Exploring Silk’s Full Potential
Safe, unique and versatile biomaterial has vast applications in tissue engineering
By Sarah Vaccar
From ski slopes to Girl Scouts, Rosalyn Abbott’s classroom of choice has evolved over the years, but her love for teaching and discovery remains a steady constant. On any given day, she can be found integrating biomaterials, namely silk, with tissue engineering techniques in her lab, or teaching introductory engineering courses to undergraduate students at Carnegie Mellon University. Her group’s latest research uncovered a novel finding — that silk scaffolding is responsive to ultrasound.
Silk is a safe, unique and versatile natural biomaterial that has successfully been used in wound healing and in tissue engineering of cartilage, tendon and ligament tissues. It can easily be extracted from several sources, most commonly a Bombyx mori cocoon, and from there processed into different formats including gels, scaffolds and films.
“We call silk a ‘blank slate’ because it has the potential to be used in so many different applications,” explained Abbott, an assistant professor of biomedical engineering. “Not only can you alter silk’s mechanical properties, but also you can adjust its degradation rate, or in other words, how quickly or slowly silk scaffolding material breaks down in the body as it is replaced by new tissue.”
Abbott’s lab uses silk to engineer adipose (fat) tissue depots for filling soft tissue defects and modeling diseases. This work falls into the field of tissue engineering, the practice of combining scaffolds, cells and biologically active molecules into functional tissues. Ultimately, the aim is to assemble functional constructs that restore, maintain or improve damaged tissues or whole organs.

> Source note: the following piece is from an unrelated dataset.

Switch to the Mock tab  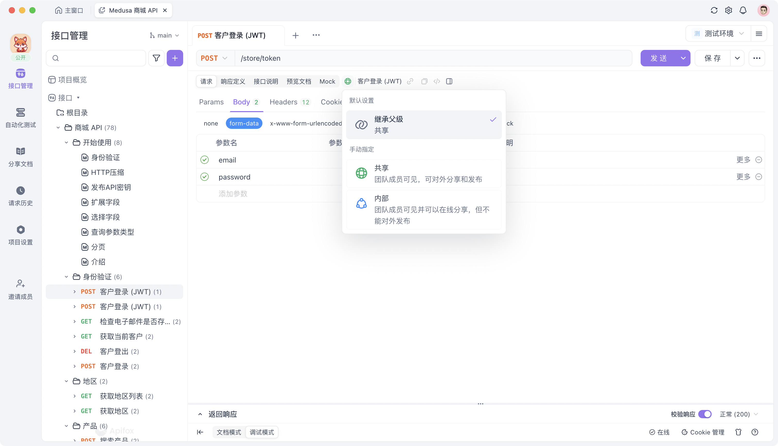tap(327, 81)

Currently, there is no method of determining a patient’s regenerative rate prior to implanting a biomaterial, nor is there a way to adjust the degradation once the material has been implanted. Patients regenerate tissues at different rates, depending on such factors as age, nutritional status, disease state, lifestyle or gender, among other possibilities. A mismatch in regenerative rate and biomaterial degradation leads to inappropriate immune responses and poor healing of the implant.
In recent work published in Advanced Healthcare Materials, Abbott’s group investigated the use of non-invasive, therapeutic ultrasound to trigger and adjust silk scaffold degradation post-implantation. They showed that ultrasound exposure could successfully decrease weight, while increasing porosity of silk scaffolds — without affecting the health or metabolism of cells within the tissues. They also tracked scaffold degradation with imaging ultrasound as a proof-of-concept that a clinician could monitor the degradation and adjust the scaffold properties, as needed, on demand.
These findings are clinically relevant for tissue engineering approaches that implant silk biomaterials to restore structure, while tissues slowly grow into the space and replace the scaffold material.
Next, Abbott’s group plans to research and test a broader range of degradation profiles to ultimately create more responsive biomaterials. Megan DeBari, lead author of the recent Advanced Healthcare Materials paper and a materials science and engineering Ph.D. student in Abbott’s lab, is pursuing a startup company to further develop the approach, through an Innovation Fellowship with Carnegie Mellon’s Swartz Center for Entrepreneurship.
Long term, Abbott is working toward the development of a personalized biomaterial platform, where biomaterial degradation can be adjusted with focused ultrasound following routine monitoring of how a patient is healing.
“One of the aspects of teaching and research that excites me is the continued resilience and tenacity of the students I have the privilege of working with,” Abbott said. “It’s not for the faint of heart, but I’ve had such rewarding interactions with my students, and diversity is an important aspect of that. Whether it’s me or another expert presenting in one of my classes, it’s important to me that my students see a version of themselves represented by leadership in the classroom.”
Other collaborators on the paper include members of the CMU community: biomedical engineering doctoral students Xiaodan (Rachel) Niu and Jacqueline V. Scott; alumni Mallory D. Griffin and Sean R. Pereira; Keith E. Cook, interim department head and professor of biomedical engineering; and Bin He, Trustee Professor of biomedical engineering and professor in the Center for Neural Basis of Cognition.